After years with founding President S.B. Woo at the helm, the 80-20 Initiative and PAC -- a national organization dedicated to creating an Asian American swing vote through promoting a bloc-voting strategy -- is seeing a wave new faces on its executive committee and board of officers. The organization's new President, Kathleen To, announced the leadership changes in a release circulated on February 3.

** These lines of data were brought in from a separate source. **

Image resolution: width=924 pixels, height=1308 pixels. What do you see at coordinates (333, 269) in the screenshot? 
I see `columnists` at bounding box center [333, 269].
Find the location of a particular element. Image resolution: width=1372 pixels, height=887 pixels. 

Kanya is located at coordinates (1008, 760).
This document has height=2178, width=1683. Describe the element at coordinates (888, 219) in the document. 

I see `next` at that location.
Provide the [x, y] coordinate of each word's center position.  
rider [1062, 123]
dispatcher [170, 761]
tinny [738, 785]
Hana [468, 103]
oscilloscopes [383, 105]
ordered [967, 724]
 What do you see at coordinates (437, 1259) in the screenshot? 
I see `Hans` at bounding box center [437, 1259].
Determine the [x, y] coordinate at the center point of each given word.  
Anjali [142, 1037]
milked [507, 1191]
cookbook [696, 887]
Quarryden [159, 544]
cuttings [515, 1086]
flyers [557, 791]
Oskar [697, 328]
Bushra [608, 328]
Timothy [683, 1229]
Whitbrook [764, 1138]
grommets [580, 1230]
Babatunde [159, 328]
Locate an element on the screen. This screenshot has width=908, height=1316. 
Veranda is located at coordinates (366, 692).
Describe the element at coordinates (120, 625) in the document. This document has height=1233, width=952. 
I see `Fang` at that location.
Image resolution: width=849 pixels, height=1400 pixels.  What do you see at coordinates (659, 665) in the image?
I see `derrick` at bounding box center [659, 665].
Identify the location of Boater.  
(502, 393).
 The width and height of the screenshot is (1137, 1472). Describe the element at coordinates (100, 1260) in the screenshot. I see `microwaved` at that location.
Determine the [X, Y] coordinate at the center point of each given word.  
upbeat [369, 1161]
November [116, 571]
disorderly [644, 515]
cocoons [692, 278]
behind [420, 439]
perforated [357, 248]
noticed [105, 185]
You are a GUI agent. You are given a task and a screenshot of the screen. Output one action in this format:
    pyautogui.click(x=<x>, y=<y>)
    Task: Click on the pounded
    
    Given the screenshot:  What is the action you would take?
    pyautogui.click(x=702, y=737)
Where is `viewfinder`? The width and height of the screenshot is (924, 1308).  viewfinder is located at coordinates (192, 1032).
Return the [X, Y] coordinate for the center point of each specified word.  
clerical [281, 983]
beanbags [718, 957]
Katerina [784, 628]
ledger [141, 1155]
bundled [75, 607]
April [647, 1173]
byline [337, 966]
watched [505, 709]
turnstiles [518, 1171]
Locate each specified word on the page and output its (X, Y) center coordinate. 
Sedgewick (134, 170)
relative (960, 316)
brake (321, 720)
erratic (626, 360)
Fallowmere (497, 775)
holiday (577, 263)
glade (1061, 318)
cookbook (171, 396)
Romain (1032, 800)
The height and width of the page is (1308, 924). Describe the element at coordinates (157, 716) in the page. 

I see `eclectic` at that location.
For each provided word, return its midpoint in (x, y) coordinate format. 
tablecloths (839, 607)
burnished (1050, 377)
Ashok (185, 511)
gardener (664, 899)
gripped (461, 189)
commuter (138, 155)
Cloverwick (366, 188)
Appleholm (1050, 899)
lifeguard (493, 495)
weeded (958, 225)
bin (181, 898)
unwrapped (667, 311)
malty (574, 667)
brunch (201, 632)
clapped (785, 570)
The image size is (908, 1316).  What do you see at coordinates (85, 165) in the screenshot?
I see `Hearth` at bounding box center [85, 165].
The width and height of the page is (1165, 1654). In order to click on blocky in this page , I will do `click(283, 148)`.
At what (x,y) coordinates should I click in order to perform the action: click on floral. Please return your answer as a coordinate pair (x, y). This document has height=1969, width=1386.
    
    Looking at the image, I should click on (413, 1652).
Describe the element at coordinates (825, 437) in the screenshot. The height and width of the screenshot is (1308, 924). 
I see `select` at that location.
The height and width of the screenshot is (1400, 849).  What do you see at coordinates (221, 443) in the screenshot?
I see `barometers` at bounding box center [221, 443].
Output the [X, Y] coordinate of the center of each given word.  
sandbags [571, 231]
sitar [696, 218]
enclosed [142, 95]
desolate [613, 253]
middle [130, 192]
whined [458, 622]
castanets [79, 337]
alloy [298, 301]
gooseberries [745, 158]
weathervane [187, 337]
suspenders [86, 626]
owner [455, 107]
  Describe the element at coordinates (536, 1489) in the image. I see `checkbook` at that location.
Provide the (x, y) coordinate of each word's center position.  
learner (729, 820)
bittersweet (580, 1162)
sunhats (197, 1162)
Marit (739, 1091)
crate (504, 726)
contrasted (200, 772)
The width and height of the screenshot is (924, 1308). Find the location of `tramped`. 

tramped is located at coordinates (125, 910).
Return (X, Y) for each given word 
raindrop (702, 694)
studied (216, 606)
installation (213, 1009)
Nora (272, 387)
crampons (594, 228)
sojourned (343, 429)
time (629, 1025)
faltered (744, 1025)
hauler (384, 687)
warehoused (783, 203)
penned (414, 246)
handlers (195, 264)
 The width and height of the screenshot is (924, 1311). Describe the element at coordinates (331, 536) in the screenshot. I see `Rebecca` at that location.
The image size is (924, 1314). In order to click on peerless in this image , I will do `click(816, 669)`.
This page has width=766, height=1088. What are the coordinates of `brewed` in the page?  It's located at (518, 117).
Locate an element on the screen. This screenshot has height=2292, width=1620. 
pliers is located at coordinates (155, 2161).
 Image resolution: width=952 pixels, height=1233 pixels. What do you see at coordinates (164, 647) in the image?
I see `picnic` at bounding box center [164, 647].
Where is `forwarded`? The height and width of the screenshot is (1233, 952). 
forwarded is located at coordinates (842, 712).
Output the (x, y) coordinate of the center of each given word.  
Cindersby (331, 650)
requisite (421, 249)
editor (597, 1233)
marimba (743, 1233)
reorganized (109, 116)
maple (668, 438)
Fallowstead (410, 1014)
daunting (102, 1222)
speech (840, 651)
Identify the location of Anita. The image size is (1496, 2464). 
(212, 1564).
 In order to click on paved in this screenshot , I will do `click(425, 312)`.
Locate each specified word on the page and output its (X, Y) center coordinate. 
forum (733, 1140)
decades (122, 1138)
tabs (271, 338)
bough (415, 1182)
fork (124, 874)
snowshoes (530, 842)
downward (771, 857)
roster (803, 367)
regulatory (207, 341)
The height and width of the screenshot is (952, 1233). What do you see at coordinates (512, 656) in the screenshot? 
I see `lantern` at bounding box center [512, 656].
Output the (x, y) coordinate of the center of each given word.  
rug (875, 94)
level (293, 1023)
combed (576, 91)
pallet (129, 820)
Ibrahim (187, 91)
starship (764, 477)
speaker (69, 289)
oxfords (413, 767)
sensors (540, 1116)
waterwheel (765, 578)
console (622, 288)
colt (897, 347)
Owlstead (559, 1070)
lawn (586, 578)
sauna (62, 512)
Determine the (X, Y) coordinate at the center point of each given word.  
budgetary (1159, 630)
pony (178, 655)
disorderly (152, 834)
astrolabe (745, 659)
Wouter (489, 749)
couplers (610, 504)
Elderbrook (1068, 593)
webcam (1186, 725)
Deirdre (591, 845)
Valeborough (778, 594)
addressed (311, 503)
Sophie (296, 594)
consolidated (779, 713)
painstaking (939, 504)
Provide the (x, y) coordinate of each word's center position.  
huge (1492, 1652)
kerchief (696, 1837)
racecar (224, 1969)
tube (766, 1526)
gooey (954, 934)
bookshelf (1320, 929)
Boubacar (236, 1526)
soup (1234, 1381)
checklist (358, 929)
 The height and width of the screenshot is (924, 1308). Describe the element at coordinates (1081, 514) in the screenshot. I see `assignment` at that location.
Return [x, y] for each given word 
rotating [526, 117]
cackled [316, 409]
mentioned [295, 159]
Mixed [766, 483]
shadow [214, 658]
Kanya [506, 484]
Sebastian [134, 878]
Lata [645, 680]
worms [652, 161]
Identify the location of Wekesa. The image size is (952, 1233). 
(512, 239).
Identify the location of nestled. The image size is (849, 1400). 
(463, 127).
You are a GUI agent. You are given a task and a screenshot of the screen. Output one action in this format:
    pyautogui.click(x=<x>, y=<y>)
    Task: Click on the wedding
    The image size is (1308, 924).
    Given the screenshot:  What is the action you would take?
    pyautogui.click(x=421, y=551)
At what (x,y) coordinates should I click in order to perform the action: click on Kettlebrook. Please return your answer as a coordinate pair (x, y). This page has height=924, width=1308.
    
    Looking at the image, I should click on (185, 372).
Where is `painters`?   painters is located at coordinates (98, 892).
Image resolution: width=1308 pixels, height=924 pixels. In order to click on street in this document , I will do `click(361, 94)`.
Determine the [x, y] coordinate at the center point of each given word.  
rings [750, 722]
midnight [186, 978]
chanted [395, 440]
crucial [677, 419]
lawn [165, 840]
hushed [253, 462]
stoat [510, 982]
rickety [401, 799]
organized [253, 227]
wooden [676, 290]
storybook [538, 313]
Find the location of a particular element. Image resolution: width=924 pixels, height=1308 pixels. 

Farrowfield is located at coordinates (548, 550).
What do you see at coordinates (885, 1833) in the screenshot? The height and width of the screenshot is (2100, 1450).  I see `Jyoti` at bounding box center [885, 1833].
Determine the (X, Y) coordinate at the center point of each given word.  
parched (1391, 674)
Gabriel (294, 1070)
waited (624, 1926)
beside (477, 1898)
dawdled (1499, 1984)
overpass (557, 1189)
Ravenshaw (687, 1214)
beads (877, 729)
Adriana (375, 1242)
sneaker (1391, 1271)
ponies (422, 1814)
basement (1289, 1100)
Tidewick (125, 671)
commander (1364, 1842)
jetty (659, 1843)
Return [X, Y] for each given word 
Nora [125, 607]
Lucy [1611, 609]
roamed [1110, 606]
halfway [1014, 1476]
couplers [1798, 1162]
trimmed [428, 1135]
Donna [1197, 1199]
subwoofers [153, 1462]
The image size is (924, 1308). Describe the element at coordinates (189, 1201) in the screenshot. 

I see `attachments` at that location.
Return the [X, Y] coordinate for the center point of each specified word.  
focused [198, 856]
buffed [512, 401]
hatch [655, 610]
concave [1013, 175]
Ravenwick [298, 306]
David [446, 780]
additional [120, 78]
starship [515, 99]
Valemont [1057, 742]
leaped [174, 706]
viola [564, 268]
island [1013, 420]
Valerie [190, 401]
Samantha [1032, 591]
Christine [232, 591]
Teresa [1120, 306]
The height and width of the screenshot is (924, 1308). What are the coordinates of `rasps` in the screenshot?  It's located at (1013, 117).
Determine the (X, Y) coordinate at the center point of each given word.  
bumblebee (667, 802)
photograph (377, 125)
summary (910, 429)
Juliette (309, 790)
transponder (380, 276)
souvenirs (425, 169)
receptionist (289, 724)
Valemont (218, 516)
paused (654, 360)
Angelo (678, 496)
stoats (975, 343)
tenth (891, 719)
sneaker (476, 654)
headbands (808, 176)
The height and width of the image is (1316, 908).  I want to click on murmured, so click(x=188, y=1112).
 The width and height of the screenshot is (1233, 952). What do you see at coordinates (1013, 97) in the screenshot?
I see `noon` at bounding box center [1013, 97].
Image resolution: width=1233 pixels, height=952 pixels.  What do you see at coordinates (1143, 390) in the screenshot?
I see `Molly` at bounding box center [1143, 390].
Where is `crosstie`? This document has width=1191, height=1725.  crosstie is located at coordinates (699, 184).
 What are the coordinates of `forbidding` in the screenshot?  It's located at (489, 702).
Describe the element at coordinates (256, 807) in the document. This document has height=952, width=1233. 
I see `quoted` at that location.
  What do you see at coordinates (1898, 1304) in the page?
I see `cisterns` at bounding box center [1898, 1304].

The message also acknowledges that Woo (who was term-limited out as 80-20 president this year) leaves some very big shoes to fill. (Woo has said he will continue to play a role in the organization, possibly focusing on a recently developed education foundation project.) Indeed, To will face some challenges as she takes the helm of an organization that has been so closely aligned with the name of the founder. This identification with Woo has created some obstacles for 80-20 in its past efforts to build multipartisan coalition. Although 80-20's decision-making committees are constituted of equal numbers of Democrats, Republicans and independents, Republicans who failed to win the organization's consensus endorsements have routinely accused it of partisanship because Woo had been a Democrat when he served as Lt. Governor of Delaware.
The new leadership change, then, can provide a good opportunity for 80-20 to put some distance between itself and these charges, and to strike out in some new directions, too. The message from To suggests that a key goal is "to reach out and co-operate with all other Asian American organizations, [and] reach out to our Congressional Delegations."
For a time 80-20 was regarded as the only national, pan-Asian political action organization of note that could provide formal endorsements, it got a reputation for going things its own way and not really working in coalition with other organizations who were also dedicated to community concerns, voter participation, and so forth. Further, in its early years, 80-20 had reserved its endorsements and member energies exclusively for presidential races, generally shying from Congressional or gubernatorial races and leaving midterm elections alone.
Beginning last year, however, 80-20's consensus focus on combating glass ceiling discrimination through Congressional hearings gave it an opportunity to weigh in on midterm races, and it received high-level attention on the issue from the new DNC chair Howard Dean.
The new board will be holding its annual meeting in Washington DC in April. We will likely see some more announcements of new directions and deals then.